EDIT: Testing here shows that:
A a2(std::move(a1));
Will actually result in a copy construction, unless the specific move constructor:
A( A && other ) : a(std::move(other.a)) {}
Is defined.
EDIT EDIT
I pinged Stephan T Lavavej and asked him why VC 2012 doesn't seem to follow what draft 12.8 states regarding implicit move constructor generation. He was kind enough to explain:
It's more of a "feature not yet implemented" than a bug. VC currently
implements what I refer to as rvalue references v2.0, where move
ctors/assigns are never implicitly generated and never affect the
implicit generation of copy ctors/assigns. C++11 specifies rvalue
references v3.0, which are the rules you're looking at.
Yes, from the C++11 draft, 12.8:
If the definition of a class X does not explicitly declare a move constructor, one will be implicitly declared
as defaulted if and only if
X does not have a user-declared copy constructor,
X does not have a user-declared copy assignment operator,
X does not have a user-declared move assignment operator,
X does not have a user-declared destructor, and
the move constructor would not be implicitly defined as deleted.
The last condition is specified with more detail later:
An implicitly-declared copy/move constructor is an inline public member of its class.
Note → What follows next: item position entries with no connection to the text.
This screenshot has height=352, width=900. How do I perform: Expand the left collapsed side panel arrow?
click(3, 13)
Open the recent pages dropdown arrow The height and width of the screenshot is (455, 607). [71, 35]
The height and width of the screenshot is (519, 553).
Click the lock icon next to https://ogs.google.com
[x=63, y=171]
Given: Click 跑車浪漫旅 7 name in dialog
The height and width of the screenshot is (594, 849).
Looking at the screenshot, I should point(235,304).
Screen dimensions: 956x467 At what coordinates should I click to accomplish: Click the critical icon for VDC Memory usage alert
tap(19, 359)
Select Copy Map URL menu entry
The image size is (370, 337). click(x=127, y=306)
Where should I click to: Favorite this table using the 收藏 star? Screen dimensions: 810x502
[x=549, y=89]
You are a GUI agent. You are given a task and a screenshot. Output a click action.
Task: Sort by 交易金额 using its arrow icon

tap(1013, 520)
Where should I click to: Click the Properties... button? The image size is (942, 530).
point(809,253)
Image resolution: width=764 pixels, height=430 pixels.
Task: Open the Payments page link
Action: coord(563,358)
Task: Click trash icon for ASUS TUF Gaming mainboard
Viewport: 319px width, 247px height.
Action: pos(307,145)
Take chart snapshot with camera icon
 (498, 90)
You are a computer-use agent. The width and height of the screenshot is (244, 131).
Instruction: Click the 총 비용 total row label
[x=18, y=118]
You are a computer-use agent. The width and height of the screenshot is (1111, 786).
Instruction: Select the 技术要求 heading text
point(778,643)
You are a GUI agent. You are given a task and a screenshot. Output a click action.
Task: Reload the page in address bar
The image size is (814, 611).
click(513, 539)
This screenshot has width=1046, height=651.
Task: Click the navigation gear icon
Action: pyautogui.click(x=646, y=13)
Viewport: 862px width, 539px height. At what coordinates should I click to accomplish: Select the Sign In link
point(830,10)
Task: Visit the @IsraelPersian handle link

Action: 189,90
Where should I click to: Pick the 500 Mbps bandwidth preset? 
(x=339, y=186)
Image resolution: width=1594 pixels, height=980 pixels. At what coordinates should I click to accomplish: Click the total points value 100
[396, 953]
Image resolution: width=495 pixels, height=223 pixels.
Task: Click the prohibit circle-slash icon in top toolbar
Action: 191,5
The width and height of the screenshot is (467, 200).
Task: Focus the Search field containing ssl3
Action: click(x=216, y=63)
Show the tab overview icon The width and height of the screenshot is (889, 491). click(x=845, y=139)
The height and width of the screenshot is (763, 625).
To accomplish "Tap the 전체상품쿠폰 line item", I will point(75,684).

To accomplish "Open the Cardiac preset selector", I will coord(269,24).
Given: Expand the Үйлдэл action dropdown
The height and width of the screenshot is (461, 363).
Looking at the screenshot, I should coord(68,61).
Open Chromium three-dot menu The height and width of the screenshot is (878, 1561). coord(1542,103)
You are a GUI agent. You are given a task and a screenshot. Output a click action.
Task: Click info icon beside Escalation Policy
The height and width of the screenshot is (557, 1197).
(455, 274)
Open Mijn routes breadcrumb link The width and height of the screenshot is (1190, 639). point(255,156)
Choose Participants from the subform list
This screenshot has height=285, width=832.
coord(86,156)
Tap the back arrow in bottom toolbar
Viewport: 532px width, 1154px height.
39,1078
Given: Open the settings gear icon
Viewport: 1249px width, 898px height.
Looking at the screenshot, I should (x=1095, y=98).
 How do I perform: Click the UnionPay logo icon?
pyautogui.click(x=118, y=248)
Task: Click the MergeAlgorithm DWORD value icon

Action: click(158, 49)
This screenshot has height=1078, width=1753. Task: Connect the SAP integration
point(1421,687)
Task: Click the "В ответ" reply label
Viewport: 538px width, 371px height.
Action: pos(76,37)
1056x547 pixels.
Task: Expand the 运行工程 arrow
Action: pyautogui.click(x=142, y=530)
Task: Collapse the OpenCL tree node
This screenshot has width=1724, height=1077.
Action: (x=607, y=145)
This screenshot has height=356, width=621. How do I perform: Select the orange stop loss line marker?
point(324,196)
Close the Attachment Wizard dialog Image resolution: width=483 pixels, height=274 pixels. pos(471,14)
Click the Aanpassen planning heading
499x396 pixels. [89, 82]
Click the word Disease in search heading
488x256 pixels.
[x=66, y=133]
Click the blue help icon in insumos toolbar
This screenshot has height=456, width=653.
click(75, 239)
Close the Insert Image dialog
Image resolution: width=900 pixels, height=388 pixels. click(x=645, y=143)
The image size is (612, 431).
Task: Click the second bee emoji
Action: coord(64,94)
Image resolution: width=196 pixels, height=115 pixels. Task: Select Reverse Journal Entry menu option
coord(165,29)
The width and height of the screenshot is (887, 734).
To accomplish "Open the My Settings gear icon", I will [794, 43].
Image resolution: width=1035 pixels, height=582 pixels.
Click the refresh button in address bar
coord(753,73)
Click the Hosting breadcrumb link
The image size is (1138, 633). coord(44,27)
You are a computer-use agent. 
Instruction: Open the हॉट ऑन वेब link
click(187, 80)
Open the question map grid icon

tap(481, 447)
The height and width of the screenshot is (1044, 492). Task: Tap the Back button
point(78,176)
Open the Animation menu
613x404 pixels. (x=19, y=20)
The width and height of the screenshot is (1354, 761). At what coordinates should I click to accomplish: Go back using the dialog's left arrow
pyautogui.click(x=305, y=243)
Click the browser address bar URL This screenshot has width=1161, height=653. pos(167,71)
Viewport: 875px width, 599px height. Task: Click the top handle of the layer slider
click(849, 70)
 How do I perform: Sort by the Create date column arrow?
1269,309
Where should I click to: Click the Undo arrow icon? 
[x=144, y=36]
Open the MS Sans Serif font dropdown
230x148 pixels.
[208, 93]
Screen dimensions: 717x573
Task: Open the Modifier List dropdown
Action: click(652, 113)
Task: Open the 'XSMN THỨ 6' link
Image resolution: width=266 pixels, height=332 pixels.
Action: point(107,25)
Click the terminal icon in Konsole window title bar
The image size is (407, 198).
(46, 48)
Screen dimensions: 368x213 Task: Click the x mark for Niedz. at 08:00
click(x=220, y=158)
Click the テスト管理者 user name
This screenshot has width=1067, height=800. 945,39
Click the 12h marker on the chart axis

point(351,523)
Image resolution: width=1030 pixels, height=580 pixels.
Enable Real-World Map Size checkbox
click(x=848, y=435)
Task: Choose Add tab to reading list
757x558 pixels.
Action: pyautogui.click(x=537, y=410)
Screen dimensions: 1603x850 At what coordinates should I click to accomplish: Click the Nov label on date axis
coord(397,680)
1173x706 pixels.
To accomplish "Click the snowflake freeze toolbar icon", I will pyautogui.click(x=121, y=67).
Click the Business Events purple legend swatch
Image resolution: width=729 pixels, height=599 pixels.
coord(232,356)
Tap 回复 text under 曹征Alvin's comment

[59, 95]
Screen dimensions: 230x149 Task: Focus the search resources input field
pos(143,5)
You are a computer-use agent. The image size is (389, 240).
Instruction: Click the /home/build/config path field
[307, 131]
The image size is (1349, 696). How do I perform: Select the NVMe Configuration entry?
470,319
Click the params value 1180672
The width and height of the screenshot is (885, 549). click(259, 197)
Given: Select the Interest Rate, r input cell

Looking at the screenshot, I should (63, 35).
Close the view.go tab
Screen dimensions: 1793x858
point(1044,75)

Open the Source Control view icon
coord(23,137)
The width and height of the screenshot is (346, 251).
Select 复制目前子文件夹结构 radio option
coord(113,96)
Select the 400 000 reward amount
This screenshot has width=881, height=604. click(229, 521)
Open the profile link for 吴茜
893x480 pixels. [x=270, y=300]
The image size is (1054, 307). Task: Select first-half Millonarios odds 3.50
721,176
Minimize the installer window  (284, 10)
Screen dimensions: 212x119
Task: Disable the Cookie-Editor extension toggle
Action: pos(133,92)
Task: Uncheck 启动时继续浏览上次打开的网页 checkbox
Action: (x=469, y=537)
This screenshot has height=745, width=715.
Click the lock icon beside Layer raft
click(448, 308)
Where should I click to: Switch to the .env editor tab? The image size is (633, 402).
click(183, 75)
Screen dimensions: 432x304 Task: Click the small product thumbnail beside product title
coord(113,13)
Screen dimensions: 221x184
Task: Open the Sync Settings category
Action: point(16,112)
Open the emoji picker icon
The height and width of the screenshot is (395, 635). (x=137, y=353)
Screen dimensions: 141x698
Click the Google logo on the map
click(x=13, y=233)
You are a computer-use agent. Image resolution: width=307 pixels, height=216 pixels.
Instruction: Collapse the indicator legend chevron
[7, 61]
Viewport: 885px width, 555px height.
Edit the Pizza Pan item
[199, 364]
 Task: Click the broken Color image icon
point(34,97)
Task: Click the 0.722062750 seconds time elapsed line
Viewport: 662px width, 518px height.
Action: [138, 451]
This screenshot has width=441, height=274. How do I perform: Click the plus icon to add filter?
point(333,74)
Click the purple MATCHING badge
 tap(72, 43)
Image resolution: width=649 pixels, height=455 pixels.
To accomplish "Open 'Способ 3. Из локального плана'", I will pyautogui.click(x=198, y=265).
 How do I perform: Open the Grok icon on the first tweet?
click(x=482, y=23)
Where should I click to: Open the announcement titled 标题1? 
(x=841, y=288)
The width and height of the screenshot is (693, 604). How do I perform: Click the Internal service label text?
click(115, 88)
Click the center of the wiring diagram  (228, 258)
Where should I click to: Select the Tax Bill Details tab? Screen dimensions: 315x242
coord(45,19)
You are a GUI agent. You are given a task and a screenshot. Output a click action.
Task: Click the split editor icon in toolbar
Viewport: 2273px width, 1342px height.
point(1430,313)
A defaulted copy/move constructor for a class X is defined as deleted (8.4.3) if X has:
a variant member with a non-trivial corresponding constructor and X is a union-like class,
a non-static data member of class type M (or array thereof) that cannot be copied/moved because
overload resolution (13.3), as applied to M’s corresponding constructor, results in an ambiguity or a
function that is deleted or inaccessible from the defaulted constructor,
a direct or virtual base class B that cannot be copied/moved because overload resolution (13.3), as
applied to B’s corresponding constructor, results in an ambiguity or a function that is deleted or
inaccessible from the defaulted constructor,
any direct or virtual base class or non-static data member of a type with a destructor that is deleted
or inaccessible from the defaulted constructor,
for the copy constructor, a non-static data member of rvalue reference type, or
for the move constructor, a non-static data member or direct or virtual base class with a type that does not have a move constructor and is not trivially copyable.
Plainly speaking, the move constructor will be implicitly declared if:
The class does not have user-declared any of the other special member functions.
The move constructor can be sensibly implemented by moving all its members and bases.
Your class obviously complies with these conditions.
The compiler synthesizes a move constructor if it can and if there is no user-defined copy constructor. The restriction that no move constructor is synthesized if there is copy constructor is intended to avoid breaking existing code. Of course, all members need to be movable. The exact rules are a bit more involved.